Friday, 31 October 2008
SVG font rasterising with Batik and Inkscape
Recently, I stumbled upon a problem when trying to rasterise an SVG document. The following simple SVG document shall be used to illustrate the point:
<svg xmlns="http://www.w3.org/2000/svg" version="1.0"
width="35" height="14">
<g>
<text x="3" y="10"
style="font-size: 8px;
font-family: PF Ronda Seven"
text-rendering="optimizeLegibility">
<tspan>illegible</tspan>
</text>
</g>
</svg>
The document contains text set in a very small size.
When rasterised, the font should still look crisp and legible, without any anti-aliasing.
I therefore chose an 8 pixel bitmap font (which was made for exactly such purposes) and provided the attribute text-rendering="optimizeLegibility" to give potential rasteriser applications a hint as to how to deal with fonts.
Let's compare the output of two open source rasterisers: Batik (version 1.7, bitmap on the left) and Inkscape (version 0.46, bitmap on the right), at original scale and scaled up to 800%:
Batik behaves as expected and makes proper use of the bitmap font, which consists only of white and black pixels.
Inkscape however applies anti-aliasing even though we explicitly asked not to do so by specifying the appropriate text-rendering attribute.
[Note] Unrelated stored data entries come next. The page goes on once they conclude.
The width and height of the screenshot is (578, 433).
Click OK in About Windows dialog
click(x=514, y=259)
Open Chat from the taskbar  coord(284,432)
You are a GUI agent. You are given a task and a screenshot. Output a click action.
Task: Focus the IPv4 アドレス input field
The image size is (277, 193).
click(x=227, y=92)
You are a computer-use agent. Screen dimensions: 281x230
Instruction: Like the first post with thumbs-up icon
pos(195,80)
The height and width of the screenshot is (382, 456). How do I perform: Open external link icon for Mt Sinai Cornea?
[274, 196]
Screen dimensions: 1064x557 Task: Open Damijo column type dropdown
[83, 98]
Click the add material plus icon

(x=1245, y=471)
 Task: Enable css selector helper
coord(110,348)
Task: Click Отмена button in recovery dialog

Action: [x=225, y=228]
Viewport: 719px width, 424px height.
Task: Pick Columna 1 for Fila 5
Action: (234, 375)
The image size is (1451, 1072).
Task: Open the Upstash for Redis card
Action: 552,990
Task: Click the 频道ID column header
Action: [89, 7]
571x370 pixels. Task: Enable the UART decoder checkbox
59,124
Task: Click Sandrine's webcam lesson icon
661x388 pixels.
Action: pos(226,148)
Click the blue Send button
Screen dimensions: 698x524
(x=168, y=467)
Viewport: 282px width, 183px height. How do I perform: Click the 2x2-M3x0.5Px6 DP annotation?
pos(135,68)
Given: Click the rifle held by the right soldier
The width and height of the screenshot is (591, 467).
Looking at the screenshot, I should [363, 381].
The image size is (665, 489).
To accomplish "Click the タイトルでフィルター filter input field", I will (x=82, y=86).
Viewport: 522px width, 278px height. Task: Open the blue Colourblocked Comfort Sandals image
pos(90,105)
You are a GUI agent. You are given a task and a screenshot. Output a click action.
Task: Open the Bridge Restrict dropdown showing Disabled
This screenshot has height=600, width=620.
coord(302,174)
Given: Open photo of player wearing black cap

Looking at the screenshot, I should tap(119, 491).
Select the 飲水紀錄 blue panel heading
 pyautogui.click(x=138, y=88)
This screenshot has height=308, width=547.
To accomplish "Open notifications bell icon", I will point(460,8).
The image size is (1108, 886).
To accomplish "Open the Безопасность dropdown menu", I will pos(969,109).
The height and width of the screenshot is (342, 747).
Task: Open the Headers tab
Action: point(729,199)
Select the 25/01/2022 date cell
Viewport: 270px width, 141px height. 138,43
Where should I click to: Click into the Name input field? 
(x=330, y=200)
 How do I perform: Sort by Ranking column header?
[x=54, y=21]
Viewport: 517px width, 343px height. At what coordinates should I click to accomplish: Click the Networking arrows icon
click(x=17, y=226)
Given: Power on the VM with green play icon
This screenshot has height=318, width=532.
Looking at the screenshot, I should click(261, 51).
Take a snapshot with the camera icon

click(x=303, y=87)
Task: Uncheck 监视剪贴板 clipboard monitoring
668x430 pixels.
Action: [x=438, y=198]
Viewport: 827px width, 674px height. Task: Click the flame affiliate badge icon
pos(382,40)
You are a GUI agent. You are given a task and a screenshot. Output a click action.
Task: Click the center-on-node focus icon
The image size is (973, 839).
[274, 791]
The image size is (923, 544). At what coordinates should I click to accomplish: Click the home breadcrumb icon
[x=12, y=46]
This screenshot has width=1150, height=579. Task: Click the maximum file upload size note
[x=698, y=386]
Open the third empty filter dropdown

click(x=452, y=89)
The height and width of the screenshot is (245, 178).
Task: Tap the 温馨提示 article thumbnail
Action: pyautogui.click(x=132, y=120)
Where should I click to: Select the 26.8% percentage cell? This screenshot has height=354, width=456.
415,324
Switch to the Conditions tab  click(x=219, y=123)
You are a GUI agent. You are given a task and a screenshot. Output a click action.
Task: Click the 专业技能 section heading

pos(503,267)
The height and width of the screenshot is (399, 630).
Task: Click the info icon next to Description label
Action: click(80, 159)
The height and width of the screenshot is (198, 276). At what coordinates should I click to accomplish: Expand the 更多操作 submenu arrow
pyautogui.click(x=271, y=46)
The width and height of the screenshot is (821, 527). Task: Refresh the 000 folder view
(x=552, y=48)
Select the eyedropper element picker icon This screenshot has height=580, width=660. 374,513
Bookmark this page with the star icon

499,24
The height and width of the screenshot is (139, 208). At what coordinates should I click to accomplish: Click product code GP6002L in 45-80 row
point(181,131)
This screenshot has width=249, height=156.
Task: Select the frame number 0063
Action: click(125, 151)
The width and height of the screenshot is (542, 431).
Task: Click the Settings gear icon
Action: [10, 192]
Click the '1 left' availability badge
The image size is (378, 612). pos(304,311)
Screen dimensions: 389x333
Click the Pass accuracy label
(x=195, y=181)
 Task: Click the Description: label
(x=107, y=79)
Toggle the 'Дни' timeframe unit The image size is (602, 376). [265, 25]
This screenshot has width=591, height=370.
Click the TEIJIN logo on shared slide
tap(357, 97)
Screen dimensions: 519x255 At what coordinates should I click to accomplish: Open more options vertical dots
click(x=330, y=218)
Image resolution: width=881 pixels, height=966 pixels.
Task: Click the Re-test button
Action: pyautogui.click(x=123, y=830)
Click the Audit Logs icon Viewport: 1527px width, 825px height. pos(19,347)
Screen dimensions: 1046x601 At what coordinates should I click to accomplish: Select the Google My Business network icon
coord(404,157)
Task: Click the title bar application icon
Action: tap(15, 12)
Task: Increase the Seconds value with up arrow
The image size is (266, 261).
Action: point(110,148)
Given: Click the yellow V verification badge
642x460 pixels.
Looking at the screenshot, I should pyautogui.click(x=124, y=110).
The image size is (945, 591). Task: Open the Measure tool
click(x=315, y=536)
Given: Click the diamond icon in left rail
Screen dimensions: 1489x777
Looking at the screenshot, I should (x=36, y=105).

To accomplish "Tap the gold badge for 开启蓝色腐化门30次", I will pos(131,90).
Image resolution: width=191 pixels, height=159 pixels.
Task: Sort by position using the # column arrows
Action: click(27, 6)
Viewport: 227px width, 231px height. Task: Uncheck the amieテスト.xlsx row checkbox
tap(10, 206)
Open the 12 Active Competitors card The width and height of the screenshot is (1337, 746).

This is a known problem and will hopefully be addressed in a future release.
Now imagine the above SVG is created programmatically (e.g. an XSL transformation) and the x/y coordinates of the text element turn out to be floating point numbers rather than integers. For instance, let's change the the x coordinate to 3.3:
...
<text x="3.3" y="10"
...
No problem for Batik, the output stays the same. Inkscape sticks to its anti-aliasing and produces blurry output that is practically illegible.
Now let's complicate the situation even more. Imagine the coordinates are floating point numbers with a decimal part of exactly 0.5:
...
<text x="3.5" y="10"
...
Now even Batik, which previously produced perfect results, has problems. It seems like every character of the string is positioned independently. Because of alleged rounding problems (there are probably ties), the characters are not glued next to each other with the same amount of space in between. The result looks awkward and is practically illegible, not to speak of the output of Inkscape which is basically a gray smear.
It took me a while to figure out how to remedy the situation. The simple workaround I found consists in making sure that the coordinates never have a decimal part of exactly 0.5. This can be achieved e.g. by putting the text element into a group element which is translated by a tiny little bit (here by 0.01 in the x direction):
...
<g transform="translate(0.01, 0)">
<text x="3.5" y="10"
style="font-size: 8px;
font-family: PF Ronda Seven"
text-rendering="optimizeLegibility">
<tspan>illegible</tspan>
</text>
</g>
...
Batik produces perfect output, supposedly because there are no ties when it comes to rounding to the next integer anymore. Inkscape again applies anti-aliasing.